OCZ ReaperX PC2-6400 4Gb DDR2 Kit
Packaging & Appearance
An area I often moan about on memory kits is the over-use of the plastic blister style packaging. Sure it allows the modules contained within to be seen in their full glory when placed on retailers shelves, but it offers very little in the way of protection during shipping and takes away some of the excitement when unpacking your latest purchase.
As we can see from the images below, OCZ have chosen this packaging method for their ReaperX kit. However, with the kit coming in at an extremely competitive price point, I think we can let OCZ off the hook this time round ;)
The front of the packaging is fairly standard, with OCZ using a cardboard insert printed with an orange and grey background to help highlight the modules. While no information on the modules is printed on the insert, OCZ have taken the liberty of placing a specification sticker towards the bottom of the packaging that will help users identify what modules are contained within.
Due to the shape of the heatspreaders on the ReaperX kit, OCZ have had to modify the back of the packaging slightly to accommodate the heatpipe fins. While this may have been a necessity to get the kit fitting snugly inside the packaging, OCZ have used it to their full potential by printing a technical diagram and brief description on how the heatpipe system works at the back of the insert card.
Back when we reviewed the original OCZ Reaper PC2-8500
kit, it's unique looks were met with mixed responses. While the kit certainly performed admirably and the heatspreaders managed to keep the memory cool even at high voltages, the copper full-loop heatpipe system certainly wasn't as pretty as OCZ's FlexXLC kits. With this in mind, let's take a look at what the ReaperX kit has to offer...
The appearance of the ReaperX kit can only be described as: WOW! While the heatspreaders do certainly borrow some elements from Thermalright's HR07
, the ReaperX kit looks far more sleek and the inter-woven fins attached to each of the heatpipes keeps the modules far more compact. OCZ have also improved the appearance of the copper heatpipes by nickel plating them to match with the rest of the black/silver colour scheme.
Unlike OCZ's original Reaper kit, the ReaperX cooling system consists of two totally independent heatpipes that pass along the entire length of the heatspreader. Each filled with a small quantity of liquid that evaporates when heated, taking the heat away from the surface of the memory. The liquid vapour then passes to the top of the heatpipe where it is cooled by the large array of aluminium fins. Once the vapor has cooled, it returns to a liquid, falls back down to the heat source and can begin the whole process again.

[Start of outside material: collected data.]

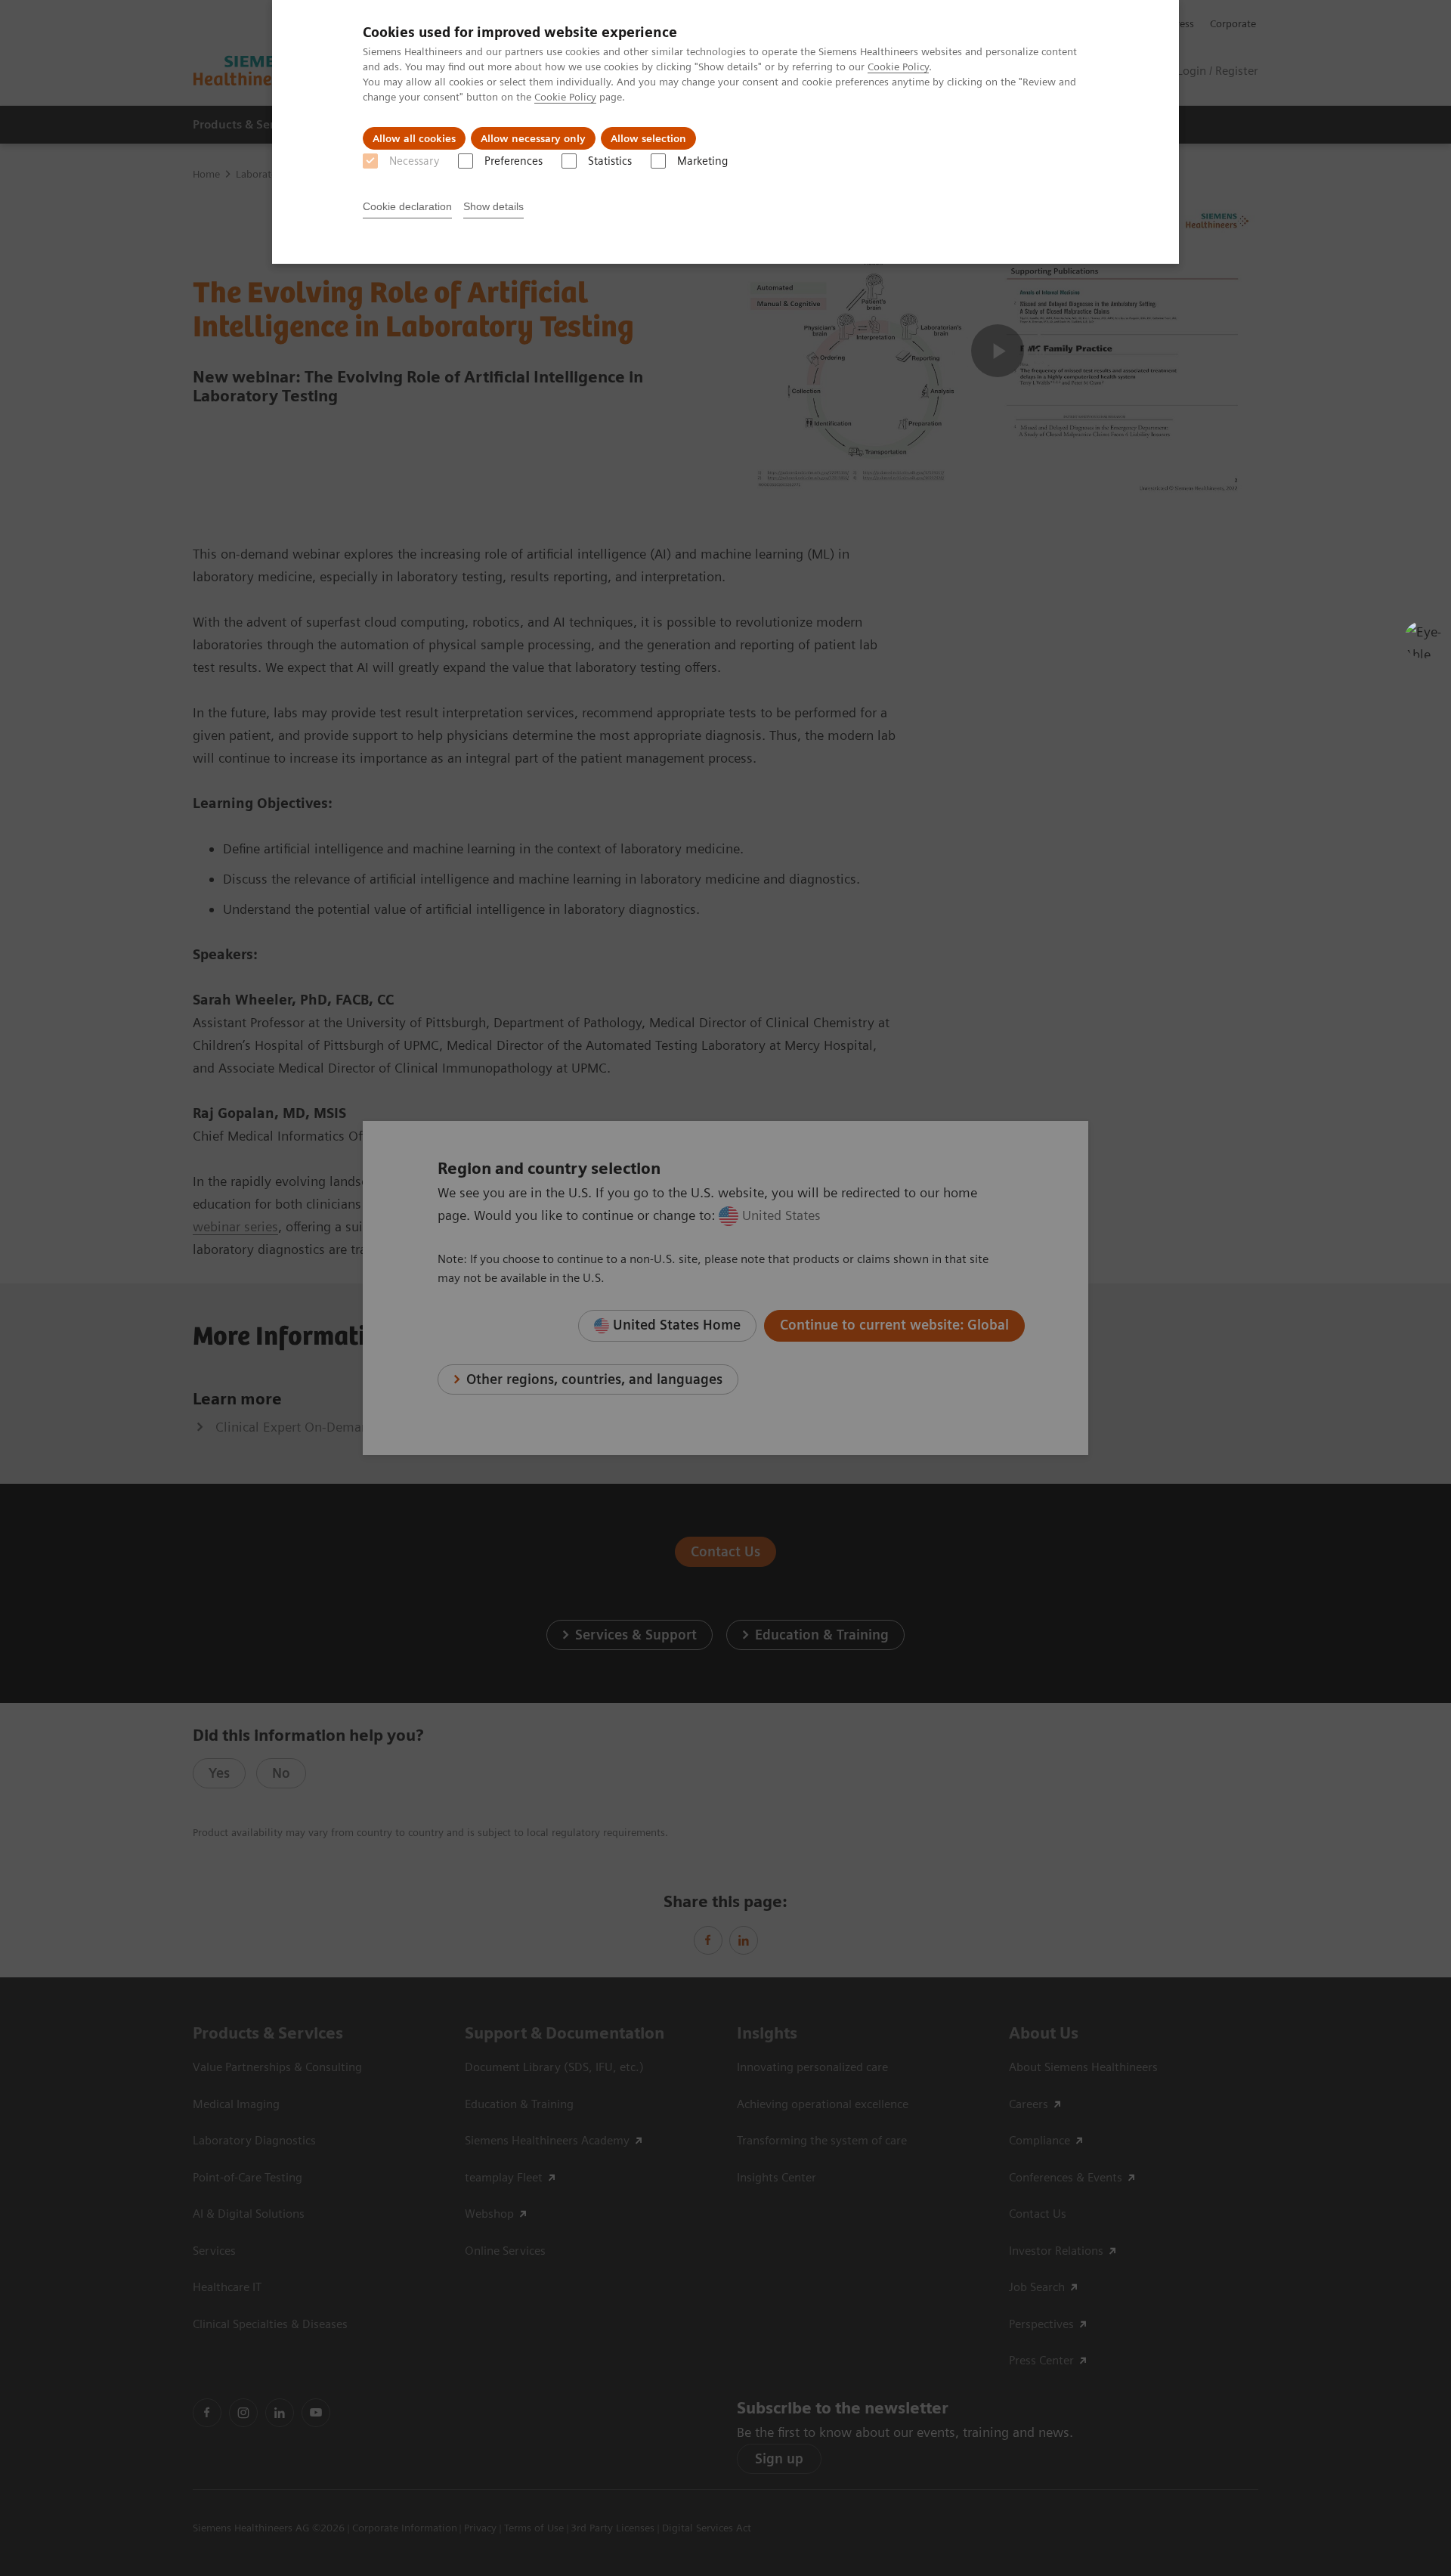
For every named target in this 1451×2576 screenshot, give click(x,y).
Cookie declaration (407, 206)
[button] (1423, 639)
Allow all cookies (414, 138)
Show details (493, 206)
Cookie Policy (898, 66)
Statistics (610, 161)
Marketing (702, 161)
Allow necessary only (533, 138)
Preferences (513, 161)
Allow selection (648, 138)
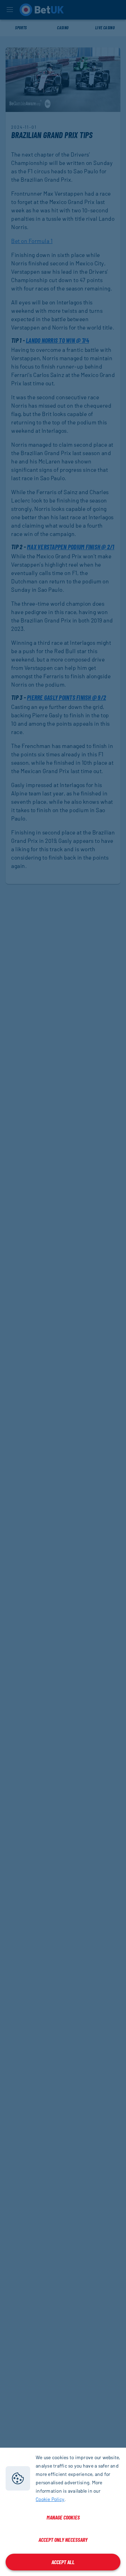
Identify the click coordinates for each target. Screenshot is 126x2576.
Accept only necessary (63, 2539)
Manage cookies (63, 2517)
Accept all (63, 2562)
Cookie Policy (50, 2499)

Due to the above average weight of the heatspreaders, OCZ have decided to hold them in place with three screws at the top of the modules in addition to the usual sticky thermal pads. This certainly made identifying the IC's used on the PCB extremely difficult, with the sticky pads only separating from the modules once they'd been heated.
Unfortunately, even with the heatspreaders removed, the ReaperX kit gave away no clues as to what IC's had been used. As we can see from above, the IC's have been printed with the OCZ logo and the following series of numbers: X42P3288I-25C / 0748R. Maybe OCZ can shed some light on what's behind the ReaperX series!